FAMÍLIA NORMAL?
Será que hoje em dia alguém consegue dizer o que é uma família normal? Depois que a Constituição Federal trouxe o conceito de entidade familiar, reconhecendo não só a família constituída pelo casamento, mas também a união estável e a chamada família monoparental - formada por um dos pais com seus filhos -, não dá mais para falar em família, mas em famílias.
Casamento, sexo e procriação deixaram de ser os elementos identificadores da família. Na união estável não há casamento, mas há família. O exercício da sexualidade não está restrito ao casamento - nem mesmo para as mulheres -, pois caiu o tabu da virgindade. Diante da evolução da engenharia genética e dos modernos métodos de reprodução assistida, é dispensável a prática sexual para qualquer pessoa realizar o sonho de ter um filho.
Assim, onde buscar o conceito de família? Esta preocupação é que ensejou o surgimento do IBDFAM - Instituto Brasileiro do Direito de Família, que há 10 anos vem demonstrando a necessidade de o direito aproximar-se da realidade da vida. Com certeza se está vivendo um novo momento, em que a valorização da dignidade humana impõe a reconstrução de um sistema jurídico muito mais atento aos aspectos pessoais do que a antigas estruturas sociais que buscavam engessar o agir a padrões pré-estabelecidos de comportamento. A lei precisa abandonar o viés punitivo e adquirir feição mais voltada a assegurar o exercício da cidadania preservando o direito à liberdade.
Todas estas mudanças impõem uma nova visão dos vínculos familiares, emprestando mais significado ao comprometimento de seus partícipes do que à forma de constituição, a identidade sexual ou a capacidade procriativa de seus integrantes. O atual conceito de família prioriza o laço de afetividade que une seus membros, o que ensejou também a reformulação do conceito de filiação que se desprendeu da verdade biológica e passou a valorar muito mais a realidade afetiva.

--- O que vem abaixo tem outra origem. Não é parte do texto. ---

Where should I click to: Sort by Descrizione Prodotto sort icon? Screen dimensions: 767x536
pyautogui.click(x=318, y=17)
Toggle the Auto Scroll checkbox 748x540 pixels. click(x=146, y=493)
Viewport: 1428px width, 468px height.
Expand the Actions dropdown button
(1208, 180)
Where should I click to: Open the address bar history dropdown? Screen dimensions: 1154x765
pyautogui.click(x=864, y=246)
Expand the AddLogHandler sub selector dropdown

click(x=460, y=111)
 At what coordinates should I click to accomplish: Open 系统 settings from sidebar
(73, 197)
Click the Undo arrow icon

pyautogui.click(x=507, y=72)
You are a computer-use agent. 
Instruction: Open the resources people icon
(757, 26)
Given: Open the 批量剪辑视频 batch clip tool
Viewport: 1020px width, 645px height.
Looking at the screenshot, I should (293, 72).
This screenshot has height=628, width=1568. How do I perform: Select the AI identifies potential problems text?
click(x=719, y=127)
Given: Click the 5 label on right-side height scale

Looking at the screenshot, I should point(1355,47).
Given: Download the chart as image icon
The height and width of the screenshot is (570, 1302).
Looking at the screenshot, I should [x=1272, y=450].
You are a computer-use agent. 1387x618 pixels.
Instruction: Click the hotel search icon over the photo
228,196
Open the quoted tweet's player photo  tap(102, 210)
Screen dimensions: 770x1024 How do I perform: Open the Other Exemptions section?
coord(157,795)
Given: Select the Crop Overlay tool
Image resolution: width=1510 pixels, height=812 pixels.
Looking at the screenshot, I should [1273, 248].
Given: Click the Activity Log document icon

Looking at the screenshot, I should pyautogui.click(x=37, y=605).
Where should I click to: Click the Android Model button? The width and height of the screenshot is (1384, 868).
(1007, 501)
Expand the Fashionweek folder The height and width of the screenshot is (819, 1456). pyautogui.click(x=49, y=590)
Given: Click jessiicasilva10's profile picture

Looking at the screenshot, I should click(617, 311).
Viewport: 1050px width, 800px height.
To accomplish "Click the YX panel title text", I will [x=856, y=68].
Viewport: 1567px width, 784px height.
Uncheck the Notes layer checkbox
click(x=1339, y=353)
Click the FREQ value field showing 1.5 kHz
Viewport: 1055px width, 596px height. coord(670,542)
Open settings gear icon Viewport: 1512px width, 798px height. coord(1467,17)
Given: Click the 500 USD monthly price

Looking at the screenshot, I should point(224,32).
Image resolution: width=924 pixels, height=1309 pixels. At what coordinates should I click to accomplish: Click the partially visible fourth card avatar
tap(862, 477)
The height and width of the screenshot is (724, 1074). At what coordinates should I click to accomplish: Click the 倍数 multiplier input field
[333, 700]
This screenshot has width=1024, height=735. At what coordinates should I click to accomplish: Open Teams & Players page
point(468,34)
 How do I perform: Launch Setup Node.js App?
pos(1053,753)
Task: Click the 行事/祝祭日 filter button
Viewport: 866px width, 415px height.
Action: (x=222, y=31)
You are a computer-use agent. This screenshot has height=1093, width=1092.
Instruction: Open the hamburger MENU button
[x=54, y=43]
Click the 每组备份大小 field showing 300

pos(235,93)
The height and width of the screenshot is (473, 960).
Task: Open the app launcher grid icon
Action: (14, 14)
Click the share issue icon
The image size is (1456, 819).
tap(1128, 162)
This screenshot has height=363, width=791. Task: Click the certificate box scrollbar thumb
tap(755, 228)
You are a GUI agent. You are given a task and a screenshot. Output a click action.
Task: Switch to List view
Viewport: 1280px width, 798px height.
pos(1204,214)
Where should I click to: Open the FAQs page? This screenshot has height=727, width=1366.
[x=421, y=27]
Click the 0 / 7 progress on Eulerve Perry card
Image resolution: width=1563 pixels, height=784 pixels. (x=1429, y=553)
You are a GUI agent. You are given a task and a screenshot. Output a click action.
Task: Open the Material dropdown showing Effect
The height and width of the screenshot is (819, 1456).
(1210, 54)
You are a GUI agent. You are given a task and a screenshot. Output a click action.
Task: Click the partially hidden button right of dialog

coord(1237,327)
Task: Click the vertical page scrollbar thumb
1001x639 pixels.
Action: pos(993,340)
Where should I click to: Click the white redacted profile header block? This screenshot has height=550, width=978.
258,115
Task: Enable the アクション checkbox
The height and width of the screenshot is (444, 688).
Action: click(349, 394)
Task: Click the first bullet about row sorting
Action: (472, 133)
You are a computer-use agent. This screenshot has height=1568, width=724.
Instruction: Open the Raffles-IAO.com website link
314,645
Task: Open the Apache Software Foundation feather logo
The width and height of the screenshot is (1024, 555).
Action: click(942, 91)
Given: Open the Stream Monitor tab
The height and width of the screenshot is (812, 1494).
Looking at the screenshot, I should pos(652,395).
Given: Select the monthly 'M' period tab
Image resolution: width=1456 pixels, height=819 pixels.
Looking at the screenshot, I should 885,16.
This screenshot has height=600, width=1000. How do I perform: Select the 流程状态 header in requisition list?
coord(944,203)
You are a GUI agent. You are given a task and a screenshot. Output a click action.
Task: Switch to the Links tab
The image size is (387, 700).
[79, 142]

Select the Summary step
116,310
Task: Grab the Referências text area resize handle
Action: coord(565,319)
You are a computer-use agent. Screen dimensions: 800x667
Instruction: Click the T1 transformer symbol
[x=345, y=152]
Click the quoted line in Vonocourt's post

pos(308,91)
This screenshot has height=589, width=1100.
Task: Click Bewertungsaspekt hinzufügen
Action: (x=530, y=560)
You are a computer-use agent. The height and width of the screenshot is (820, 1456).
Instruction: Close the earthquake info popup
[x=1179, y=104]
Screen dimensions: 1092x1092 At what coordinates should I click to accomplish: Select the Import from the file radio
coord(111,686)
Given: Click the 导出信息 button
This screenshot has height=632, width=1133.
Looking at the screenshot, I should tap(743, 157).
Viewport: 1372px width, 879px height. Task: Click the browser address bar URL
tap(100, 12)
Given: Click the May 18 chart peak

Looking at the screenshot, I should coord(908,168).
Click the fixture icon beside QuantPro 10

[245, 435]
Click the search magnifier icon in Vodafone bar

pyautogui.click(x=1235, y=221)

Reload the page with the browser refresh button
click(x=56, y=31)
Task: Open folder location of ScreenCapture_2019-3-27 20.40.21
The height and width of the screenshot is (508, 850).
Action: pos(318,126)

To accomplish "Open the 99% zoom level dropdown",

Apesar da omissão legislativa o Judiciário vem se mostrando sensível a essas mudanças. O compromisso de fazer justiça tem levado a uma percepção mais atenta das relações de família. As uniões de pessoas do mesmo sexo vêm sendo reconhecidas como uniões estáveis. Passou-se a prestigiar a paternidade afetiva como elemento identificador da filiação e a adoção por famílias homoafetivas se multiplicam.
Frente a esses avanços soa mal ver o preconceito falar mais alto do que o comando constitucional que assegura prioridade absoluta na proteção integral a crianças e adolescente. O Ministério Público, que tem o dever institucional de zelar por eles, carece de legitimidade para propor demanda para retirar uma criança de 11 meses de idade da família que foi considerada apta à adoção. Não se encontrando o menor em situação de risco falece interesse de agir ao agente ministerial para representá-lo em juízo. Sem trazer provas de que a convivência familiar estava acarretando prejuízo à criança, não serve de fundamento para a busca de tutela jurídica a mera alegação de os adotantes serem um "casal anormal, sem condições morais, sociais e psicológicas para adotar uma criança". A guarda provisória foi deferida após a devida habilitação e, sem qualquer subsídio probatória, sem a realização de um estudo social ou avaliação psicológica, o recurso interposto sequer poderia ter sido admitido.
Se família é um vínculo de afeto, se a paternidade se identifica com a posse de estado, encontrando-se há 7 meses o filho no âmbito de sua família, arrancá-lo dos braços de sua mãe, com quem residia desde quando tinha 3 meses, pelo fato de ser ela transexual, para colocá-lo em um abrigo, não é só ato de desumanidade. Escancara flagrante discriminação que não se justifica. A Justiça não pode olvidar que seu compromisso maior é fazer cumprir a Constituição que impõe respeito à dignidade da pessoa humana, concede especial proteção à família como base da sociedade e garante à criança o direito a convivência familiar.